AI Bias Detection — Demographic Parity, Equal Opportunity, Calibration, and When Each Metric Applies

Fairness metric decision tree per use case, measurement methodology, regulatory requirements, and practical implementation for production AI systems.

Kenny Tan 15 April 2026

Your AI System Treats Different Groups Differently — But Which Kind of “Differently” Actually Matters?

An AI hiring tool rejects 40% of male applicants and 42% of female applicants. Is it biased? What if the acceptance rate difference is 40% vs. 55%? What if the rates are equal but the false positive rate (hiring unqualified candidates) is 8% for one group and 15% for another? Each of these is a different kind of unfairness, measured by a different metric, and the metric you choose determines what your system optimizes away. This guide provides the fairness metric taxonomy, the decision tree for choosing which metric applies to your use case, and the regulatory requirements that may choose for you.

Why You Can’t Optimize for All Fairness Metrics Simultaneously

This is the most important and least discussed fact in AI fairness: most fairness metrics are mathematically incompatible. You cannot simultaneously achieve demographic parity, equalized odds, and calibration except in trivial cases where the base rates are identical across groups.

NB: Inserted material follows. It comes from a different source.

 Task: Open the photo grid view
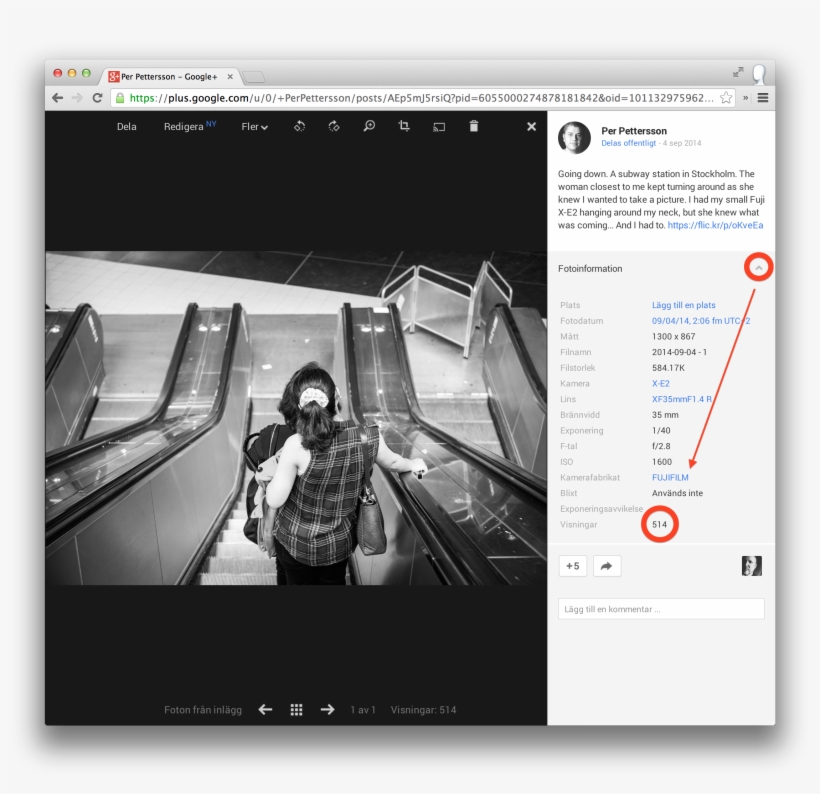297,709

The Chouldechova (2017) impossibility theorem proves that if the base rate differs between groups (e.g., if one demographic genuinely has a higher loan default rate), then no classifier can simultaneously satisfy false positive parity, false negative parity, and positive predictive value parity.

This means every fairness intervention is a choice — you’re choosing which type of unfairness to eliminate, knowing that other types will persist or worsen. The choice should be deliberate, documented, and aligned with the specific harms your system can cause.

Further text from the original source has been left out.